Cependant cette Église spirituelle garde les pieds sur terre. Elle reste en même temps humaine et terrestre, ô combien ! Parce qu’elle rassemble des humains, avec leurs limites et leur instabilité, elle est prise dans les puissants remous de l’histoire, tantôt voguant allégrement à la surface des courants, tantôt essayant péniblement de surnager. Nous savons qu’elle n’a pas été une institution fondée par Jésus. L’Église terrestre est née au moment où les disciples ont saisi que Dieu avait relevé le Crucifié et que l’amour qu’il avait manifesté a continué à être une force vive. Il se sont donc regroupés à nouveau pour former une ekklesia, – ce qui veut dire simplement une assemblée, – une communion, une communauté de service qui a grandit rapidement dans tout l’empire romain et au-delà. Une communion apostolique, c’est-à-dire missionnaire, ouverte aux païens, devenue rapidement internationale, interraciale, universelle. Une Église humaine, cependant, loin d’être parfaite, une communauté de pécheurs, théâtre de beaucoup de faiblesses et d’erreurs : les Réformateurs disaient « un corpus permixtum », un grand mélange ! Cette communauté diverse a fait l’expérience de la joie qui vient de la foi, de la souffrance de la persécution, elle est tombée dans la tentation de l’ascétisme comme du triomphalisme, elle a connu des luttes internes, des divisions, des déformations. Elle est tellement imparfaite que bien des gens ne voient en elle qu’une construction humaine, l’Église spirituelle restant cachée. C’est pourquoi, il est bien nécessaire de croire en elle…

5. Anticiper l’Être nouveau

Toute imparfaite qu’elle est, l’Église excite l’interrogation et la curiosité : « que font ces gens ? pourquoi ? » se demande-t-on ; ils ont un croyance, des valeurs, mais quoi ? » Oui, telle qu’elle est, l’Église est un signe pointant vers le Royaume de Dieu. Elle ne cherche pas à être hors du monde : il faut se méfier de trop de sainteté (surtout quand on se souvient que Jésus passait pour un « buveur et un glouton« ). Mais elle représente une forme de contestation contre la perversion du monde et elle devrait élever cette contestation beaucoup plus fermement ! Car c’est la Vie nouvelle révélée par le Christ, l’Être nouveau qu’elle essaie d’anticiper dans sa vie communautaire et son action.
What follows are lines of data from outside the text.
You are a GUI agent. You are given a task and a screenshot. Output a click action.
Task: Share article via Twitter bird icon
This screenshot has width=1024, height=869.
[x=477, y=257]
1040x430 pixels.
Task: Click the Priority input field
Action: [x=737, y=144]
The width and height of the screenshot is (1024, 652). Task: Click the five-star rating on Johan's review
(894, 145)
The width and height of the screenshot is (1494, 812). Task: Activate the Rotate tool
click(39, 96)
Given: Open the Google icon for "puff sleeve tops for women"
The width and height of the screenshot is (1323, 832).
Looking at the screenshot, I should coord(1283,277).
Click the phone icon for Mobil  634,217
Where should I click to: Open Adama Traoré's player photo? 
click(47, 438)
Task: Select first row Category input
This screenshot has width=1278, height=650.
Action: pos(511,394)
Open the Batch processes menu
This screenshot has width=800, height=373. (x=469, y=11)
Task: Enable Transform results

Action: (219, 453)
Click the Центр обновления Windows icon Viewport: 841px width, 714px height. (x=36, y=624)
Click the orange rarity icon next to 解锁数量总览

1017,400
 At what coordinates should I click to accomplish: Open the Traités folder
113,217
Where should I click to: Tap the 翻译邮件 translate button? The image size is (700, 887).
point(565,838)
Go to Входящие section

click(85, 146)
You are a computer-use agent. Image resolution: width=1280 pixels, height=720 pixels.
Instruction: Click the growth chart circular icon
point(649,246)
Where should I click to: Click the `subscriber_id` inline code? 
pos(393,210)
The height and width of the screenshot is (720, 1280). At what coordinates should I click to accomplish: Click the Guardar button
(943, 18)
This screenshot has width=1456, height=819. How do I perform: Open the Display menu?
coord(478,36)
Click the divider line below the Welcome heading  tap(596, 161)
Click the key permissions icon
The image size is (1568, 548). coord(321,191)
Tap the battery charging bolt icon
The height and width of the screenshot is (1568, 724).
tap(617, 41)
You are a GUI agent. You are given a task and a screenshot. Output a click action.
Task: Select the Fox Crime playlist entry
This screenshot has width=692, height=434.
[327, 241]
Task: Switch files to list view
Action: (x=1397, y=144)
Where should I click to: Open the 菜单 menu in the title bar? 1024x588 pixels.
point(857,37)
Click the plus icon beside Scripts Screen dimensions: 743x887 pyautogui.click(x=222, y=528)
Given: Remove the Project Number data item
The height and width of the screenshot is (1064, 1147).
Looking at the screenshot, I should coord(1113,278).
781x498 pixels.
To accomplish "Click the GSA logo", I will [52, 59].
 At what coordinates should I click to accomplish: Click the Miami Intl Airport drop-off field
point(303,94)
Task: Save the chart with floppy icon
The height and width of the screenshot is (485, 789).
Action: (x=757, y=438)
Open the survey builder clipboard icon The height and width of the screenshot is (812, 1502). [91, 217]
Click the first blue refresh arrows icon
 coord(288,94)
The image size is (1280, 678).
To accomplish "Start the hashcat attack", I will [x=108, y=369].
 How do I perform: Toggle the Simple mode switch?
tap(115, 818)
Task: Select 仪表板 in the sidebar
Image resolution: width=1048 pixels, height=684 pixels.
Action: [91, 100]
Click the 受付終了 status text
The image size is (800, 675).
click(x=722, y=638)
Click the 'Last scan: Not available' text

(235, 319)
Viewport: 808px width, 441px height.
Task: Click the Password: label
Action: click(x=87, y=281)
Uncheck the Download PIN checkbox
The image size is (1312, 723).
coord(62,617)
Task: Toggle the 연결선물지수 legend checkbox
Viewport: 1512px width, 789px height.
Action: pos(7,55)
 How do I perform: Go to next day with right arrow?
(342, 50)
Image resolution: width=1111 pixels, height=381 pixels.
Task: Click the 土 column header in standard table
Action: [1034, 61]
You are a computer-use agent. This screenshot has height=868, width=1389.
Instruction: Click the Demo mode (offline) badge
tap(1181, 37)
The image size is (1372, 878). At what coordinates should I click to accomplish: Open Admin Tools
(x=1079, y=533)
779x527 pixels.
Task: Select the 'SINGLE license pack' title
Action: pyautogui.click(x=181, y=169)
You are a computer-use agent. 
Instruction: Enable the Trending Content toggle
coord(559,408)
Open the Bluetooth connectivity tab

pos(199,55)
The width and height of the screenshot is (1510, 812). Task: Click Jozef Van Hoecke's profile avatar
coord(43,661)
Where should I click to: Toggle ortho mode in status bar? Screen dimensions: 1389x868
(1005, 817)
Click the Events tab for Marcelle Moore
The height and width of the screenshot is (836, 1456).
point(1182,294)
Nous devons, par conséquent, nous souvenir que l’Église est plus que la paroisse locale, pour la considérer dans toutes ses dimensions. Terrestre, historique, mais aussi spirituelle et universelle, elle est un soutien dans notre existence. Elle nous offre communication de l’Évangile, communion de l’amour, finalité et espérance de vie. Le premier et meilleur travail que nous puissions faire pour lui redonner de la vigueur, c’est donc de croire en elle, d’être témoins de ce qu’elle est dans sa totalité et de ce qui vit en elle, et par là d’ouvrir et d’étendre sa communion à d’autres.